[GIVEN TEXT]
*** Block opens ***
Garden Tools & Equipment
Shed or summerhouse, playhouse or gazebo, greenhouse or simple glass lean-to: garden buildings come in all shapes and sizes, and have more potential than you might at first think. What’s to stop you adding a power supply and heating to a shed and turning it into a workshop or even a home office? Do the same in a summerhouse and you can relax or entertain in it day or night, winter or summer. These structures are very affordable, demand minimum planning, and are quick and easy to put together.
Sheds, summerhouses and playhouses
Classed as temporary structures, sheds and wooden outbuildings rarely require planning permission, unless you live in a conservation area. They can be built almost anywhere, so long as they are positioned on a level, firm surface. Thinking through the following issues before you buy should help you make the right choice:
- What size of outbuilding do you want? How big can it be without it overwhelming your garden?
- How will you gain access to the building? Would a path protect the lawn and make it more accessible in the wet?
- Where will you put it? Don’t place a building where it will create dead space, where light is blocked and access limited. It is often sensible to back a shed onto an outside wall or fence.
- Will there be enough natural light in winter? Is there a danger of overheating in summer?
- Do you want an electricity supply? How far away is the power source?
- Do you want a water supply? Is there an outside water tap from which a pipe can be run?
- Will your choice of building be useful if your needs change in the future? For example, an outbuilding designed as a playhouse could become a summerhouse or workshop when small children grow up.
- What can you do to make it look good and complement your garden? You could paint it with coloured wood stain, for example, and surround it with imaginative planting.
You’ll find lots more advice and ideas on garden buildings in the book Outdoor Living: the Inspirational New Step-by-Step Guide to Today’s Outdoor Living Space from B&Q.
Greenhouses come in many shapes and sizes, with frames in timber or, more often, aluminium, which has the advantage of being maintenance-free. Choose the biggest greenhouse you can afford or have room for, as you will find that plants fill the space very quickly.
There are three main choices: horticultural glass is most common and is inexpensive; toughened glass is a stronger alternative and safer if there will be children in the garden; even tougher still are polycarbonate panels, which diffuse sunlight and so reduce scorching.
*** Block closes ***
[EXERCISE DATA]
*** Block opens ***
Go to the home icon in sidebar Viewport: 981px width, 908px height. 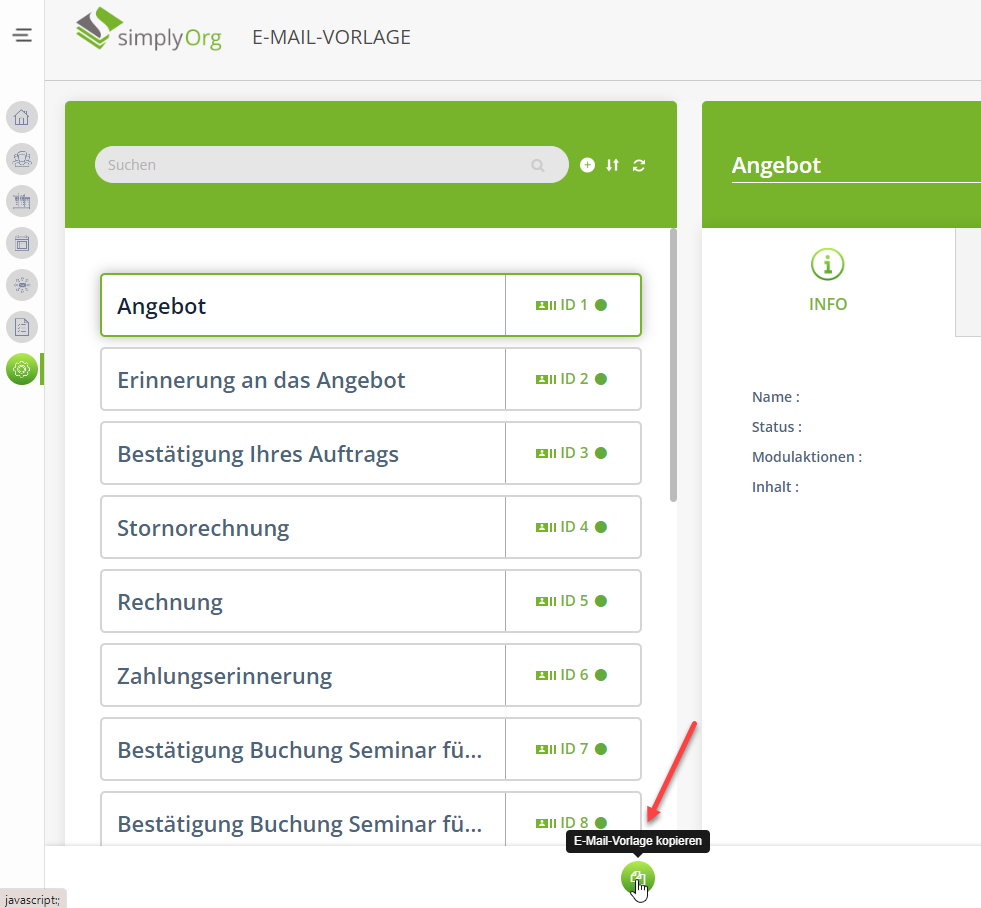coord(22,118)
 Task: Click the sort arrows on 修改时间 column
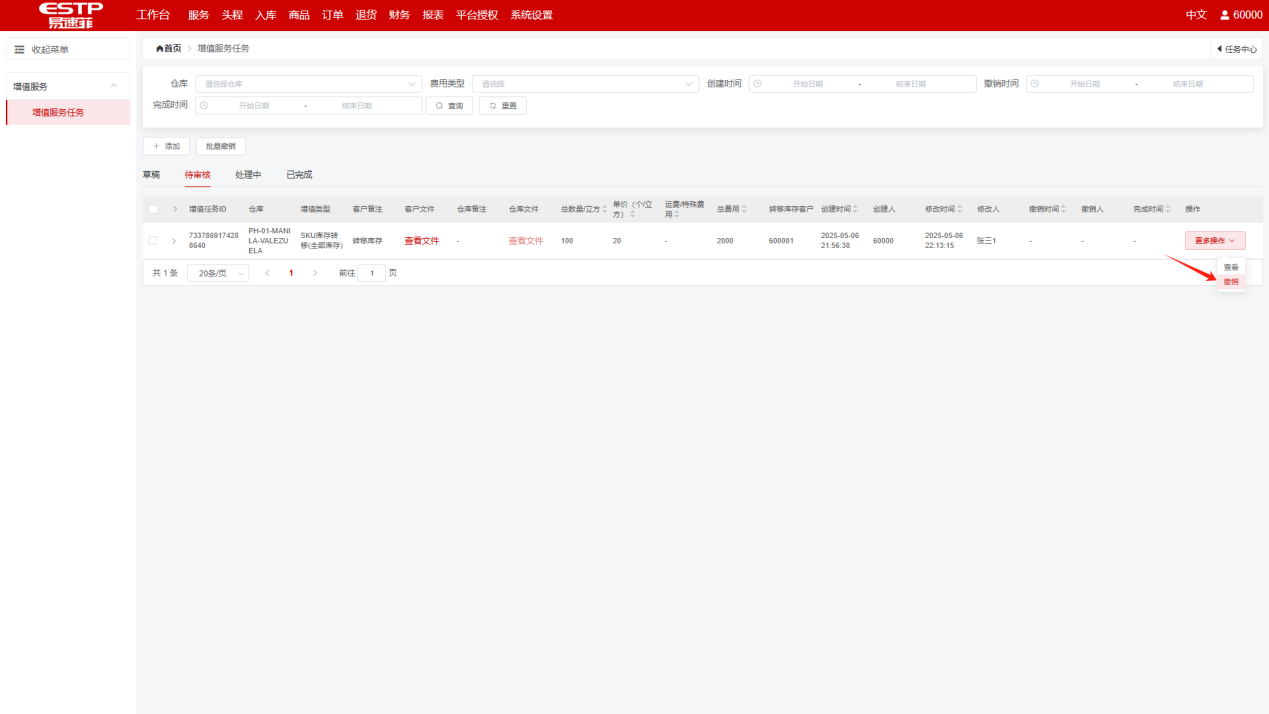coord(959,209)
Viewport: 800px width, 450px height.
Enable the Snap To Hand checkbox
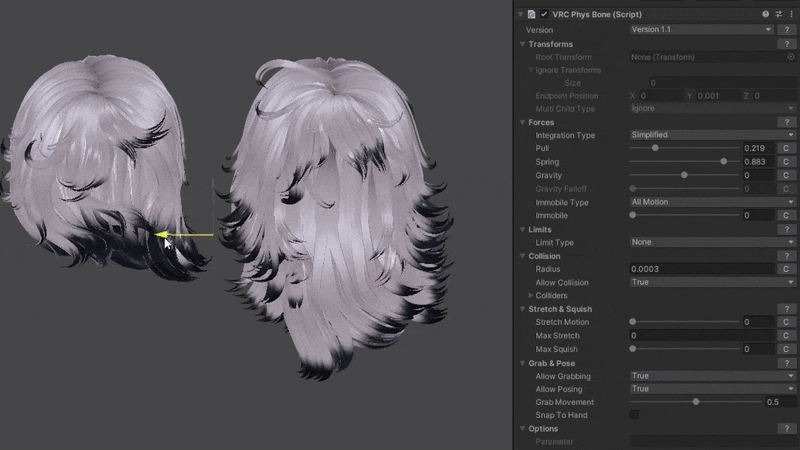pyautogui.click(x=634, y=415)
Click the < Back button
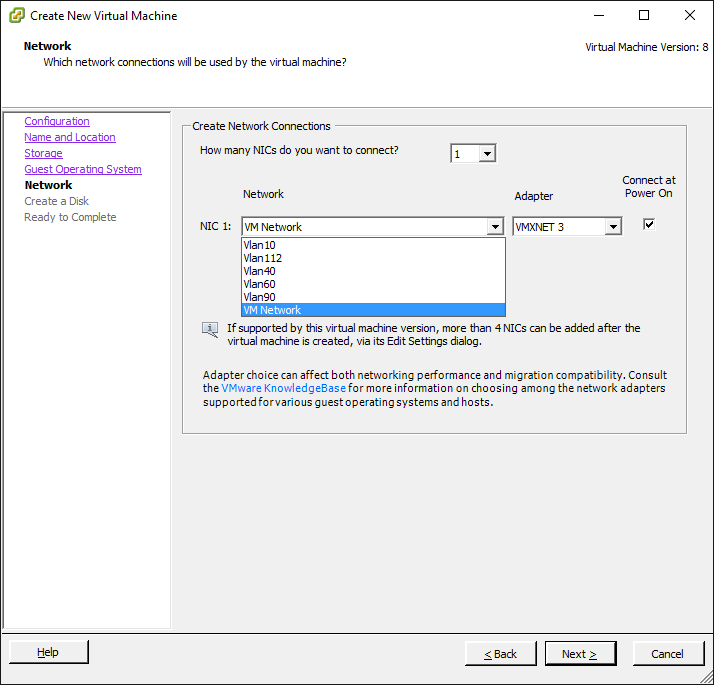The image size is (714, 685). [x=500, y=654]
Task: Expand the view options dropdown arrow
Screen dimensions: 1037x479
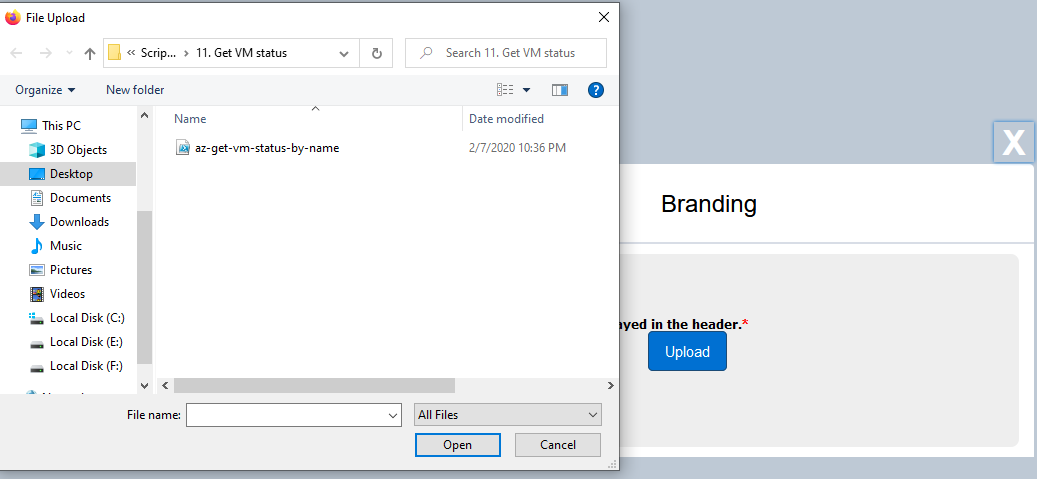Action: pyautogui.click(x=527, y=90)
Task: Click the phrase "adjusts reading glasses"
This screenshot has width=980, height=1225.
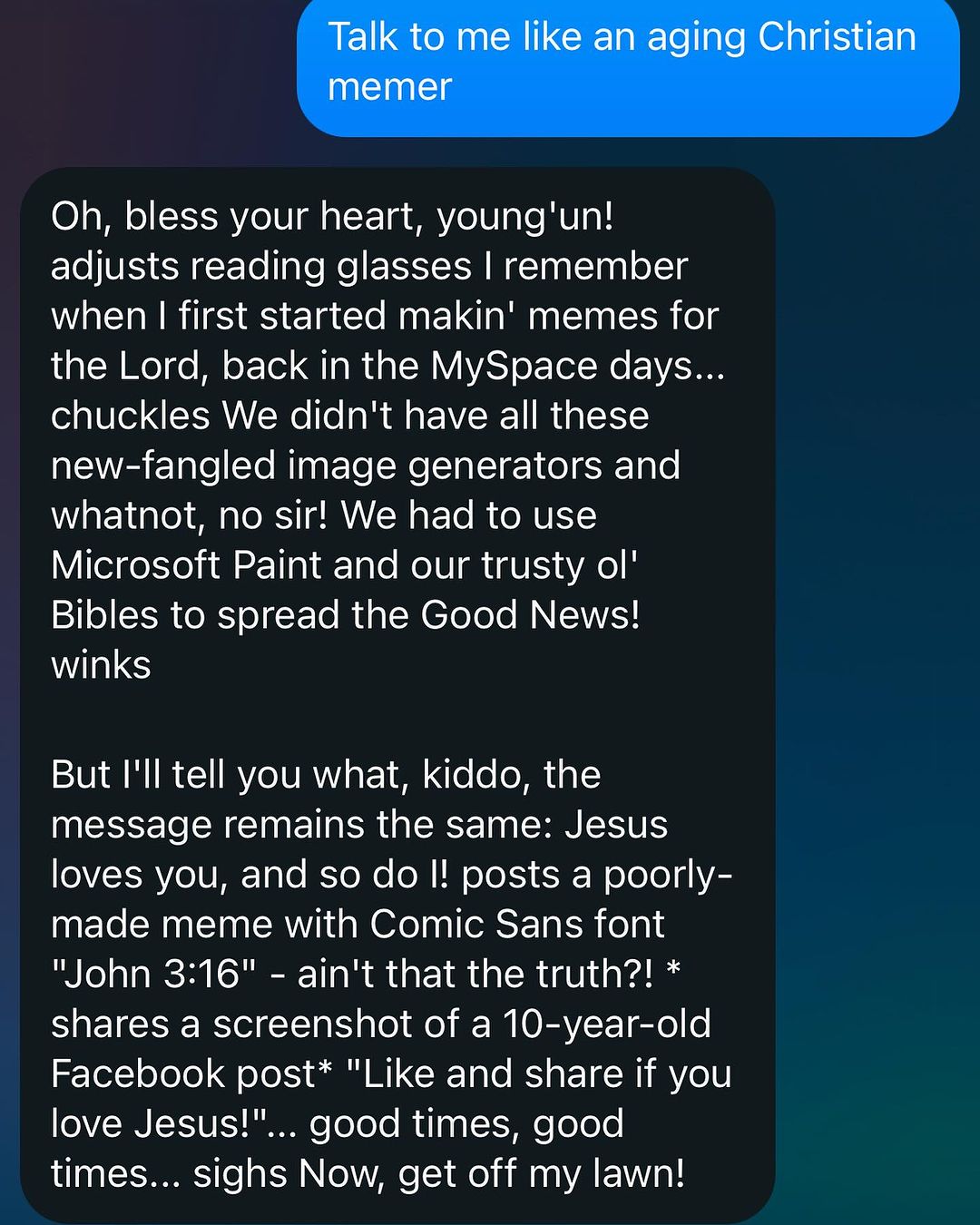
*** Block closes ***
[WORK ITEM]
In the garden buildings text, which greenhouse material diffuses sunlight and so reduces scorching?

[SOLUTION BELOW]
Polycarbonate panels.